Bir masal anlatılır. Masa başında bir uyduruk, hadi uyduruk değil doldurulmuş bir kafayla parmak uzatılmış suçlanırken ama’ lara fakat’ lara sıkıştırılmış senin için önemli olması lazım ama bilirsin masal anlatılır. Ama ve fakat’ ların ucuna takılmış “Ben seni bırakmam, senden vaz geçmem”.
Test bile etmeden bilirsin masal.
Zamana koymana bile lüzum yok kapıdan çıktığında arkandan daha ben şöyle dedim ben böyle övünmesi yeniden doldurulmak üzere. Yine dolar.
Hayatın masal olduğu tam da buradan bellidir. Satılmanın, satmanın masalıdır.
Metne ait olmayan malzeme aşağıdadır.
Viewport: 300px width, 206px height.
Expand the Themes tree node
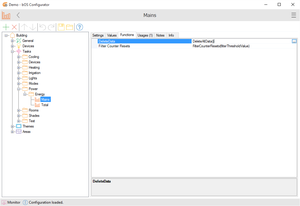pos(12,126)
Dinlersin masal olmadığını umutla terbiye edilecek edilmiş bir yırtıcı masumluğuyla uzatılan gözüne sokulmak istenen sallanan parmağa bakarak olmasın bu sefer masal olmasın yalvarması ile.
Giderken bilirsin gözün yerinde olsa da o parmak gözünün hakkı girmesi gereken bir şey çıkarması lazım gözünü hınç anca çıkar o dolduruluşla dolduran parmağın sahibine tam da onu doldurmuştur.
Keşke masal olsa, olsaydı değil mi?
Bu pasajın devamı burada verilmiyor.